# Task goal
Could you retype exactly the line containing "Given: Open the" and every line after it in the data below, leaving out the pictures?

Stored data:
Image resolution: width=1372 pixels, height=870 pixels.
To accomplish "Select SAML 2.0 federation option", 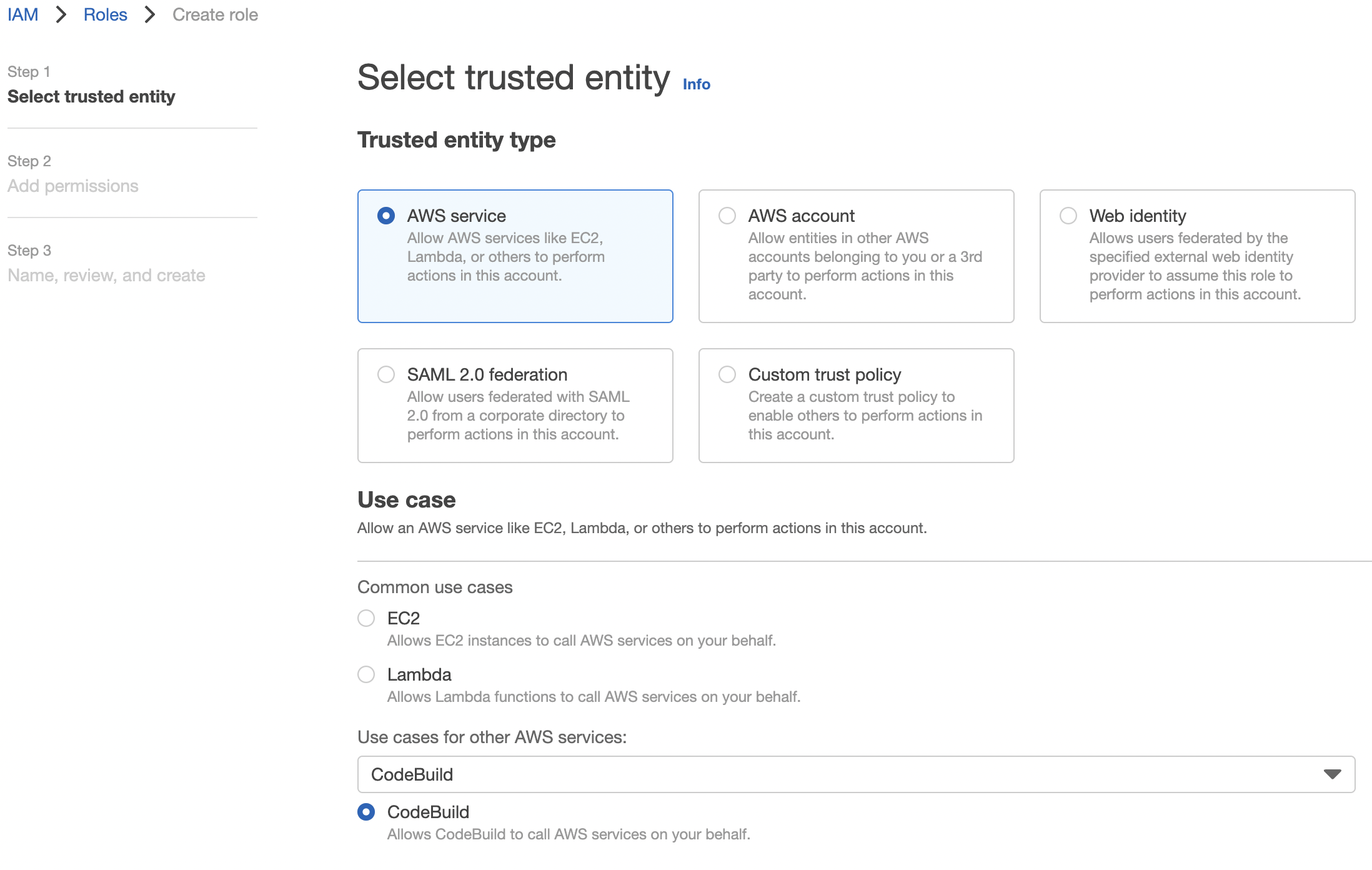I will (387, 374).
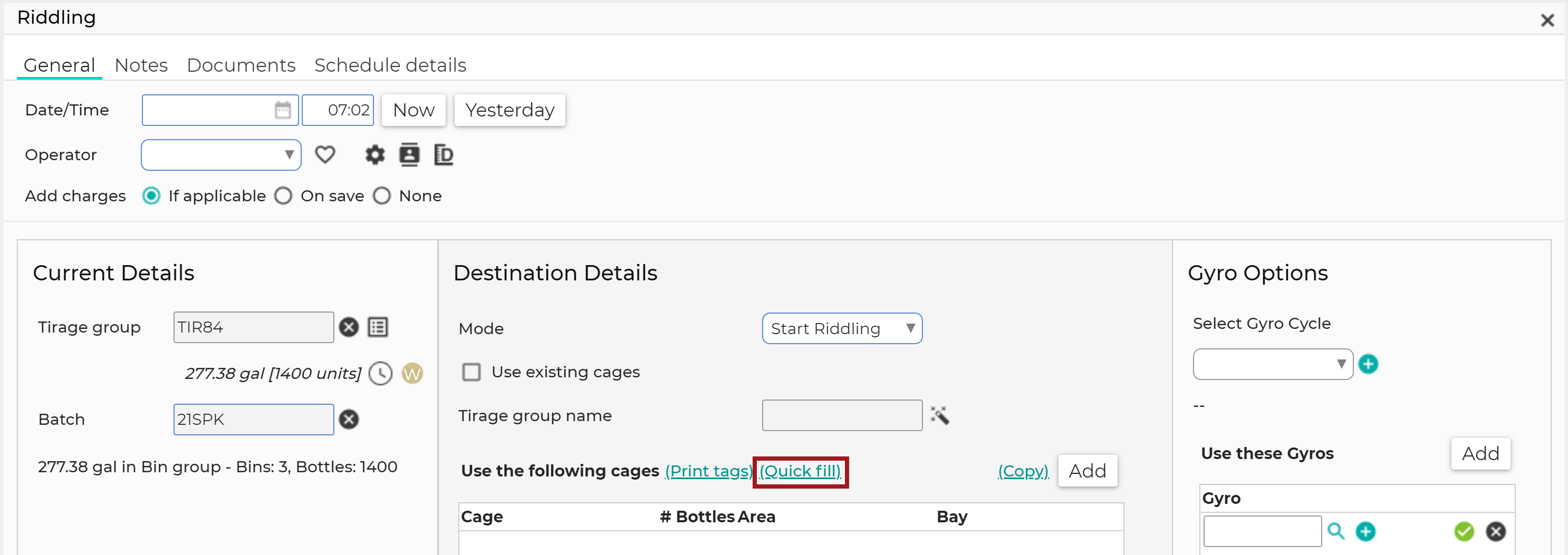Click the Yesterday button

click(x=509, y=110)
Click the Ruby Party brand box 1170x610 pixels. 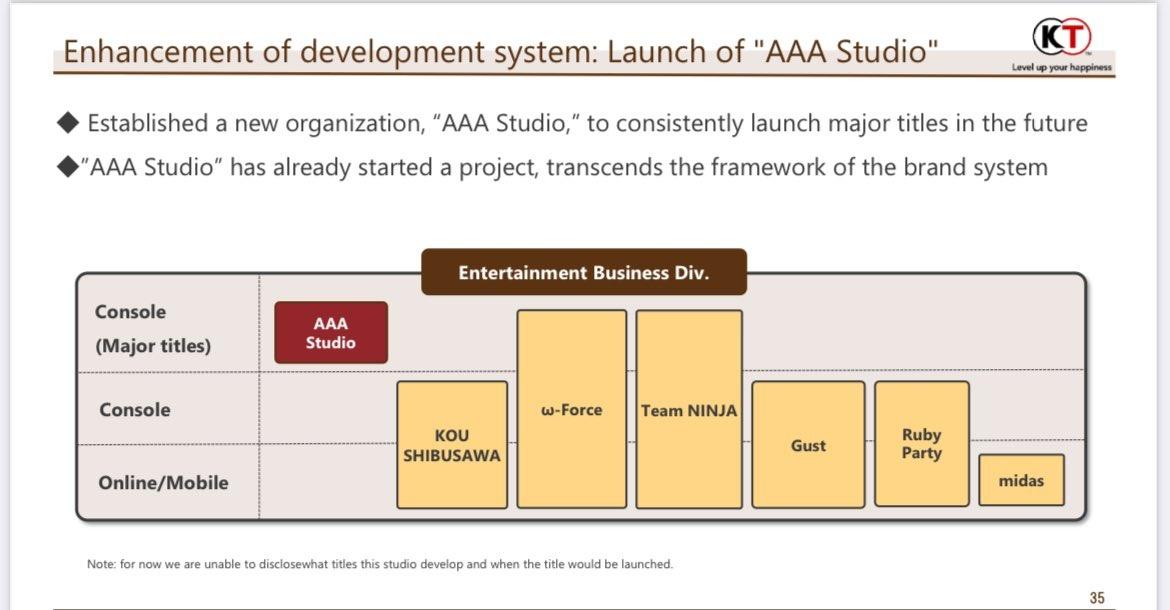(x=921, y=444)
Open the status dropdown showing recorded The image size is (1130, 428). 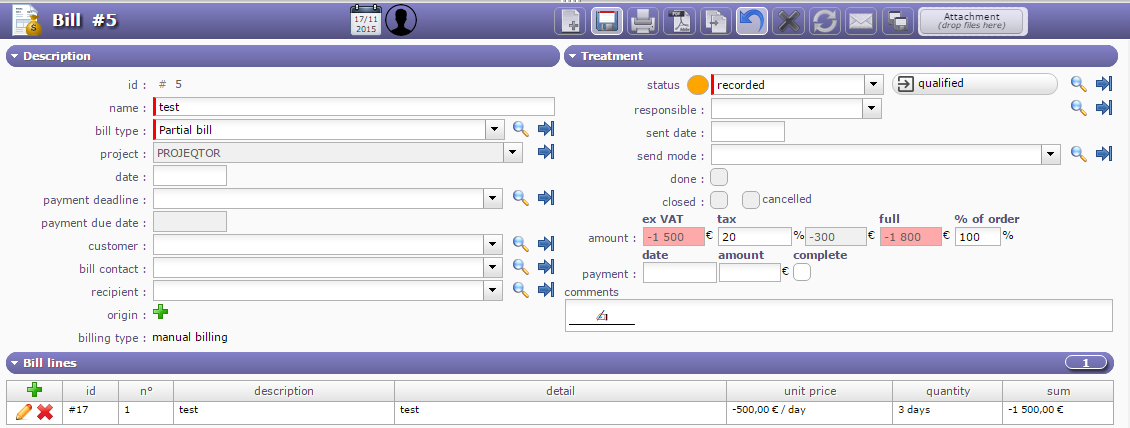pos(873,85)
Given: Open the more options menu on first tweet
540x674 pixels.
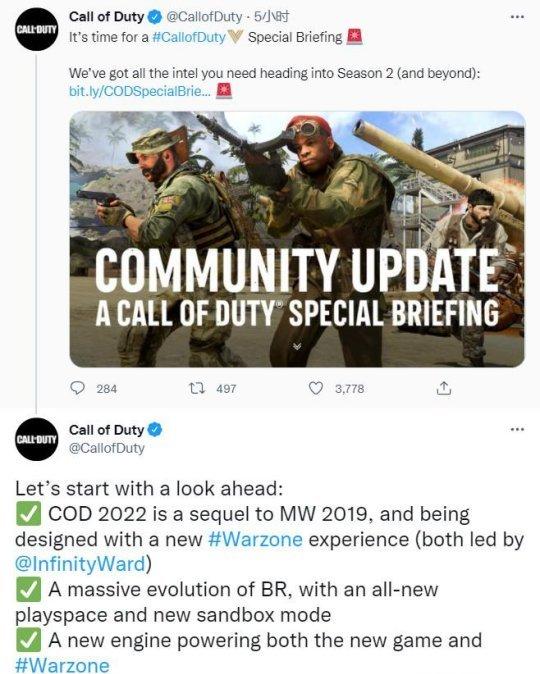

# Response to this task
Given: Open the more options menu on first tweet
540x674 pixels.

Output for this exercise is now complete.